My head feels like a cloudy, smog-laden wasteland today. This obstructs my internal “vision,” or the degree to which I can see and understand what I’m thinking and feeling and more importantly, what I can do about it, what’s coming down the pipeline, and how to steer my emotions and thoughts in the desired direction. I’m blindfolded and feeling around in the dark, bumping into walls and tripping on obstructions on the ground. I feel confused, and metallurgy clogged up in my brain, like making decisions, cognitive processes, and logical communication (especially verbal) is compromised. It feels uncomfortable and disabling, and it makes me worried that I’ll make mistakes.

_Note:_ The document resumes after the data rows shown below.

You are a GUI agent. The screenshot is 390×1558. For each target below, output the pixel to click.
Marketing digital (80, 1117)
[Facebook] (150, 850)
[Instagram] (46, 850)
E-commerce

I will need to consciously slow down today, limit the physical and cognitive demands of the tasks I take on, and refrain from engaging in activities that might have negative repercussions that would be foreseeable if I were feeling well. Things like driving, exercise, shopping, and engaging in emotionally-charged conversations with others should be avoided. The mere process of writing this and thinking through my needs and formulating basic guidelines has already been helpful and blowing off some of the brain smog to get a clearer picture and understanding. I’m continually reminded of the power and usefulness of the practice of daily writing for considering my feelings and ideas and formulating an informed plan that will ultimately help me feel better.

With that said, my mind needs a break right now, so I’ll go forth with my day, working to maintain a good attitude, striking a favorable balance between caring for my illness and trying not to dwell on the discomfort and its preordained long course, and acting with calculated prudence as I move about my day.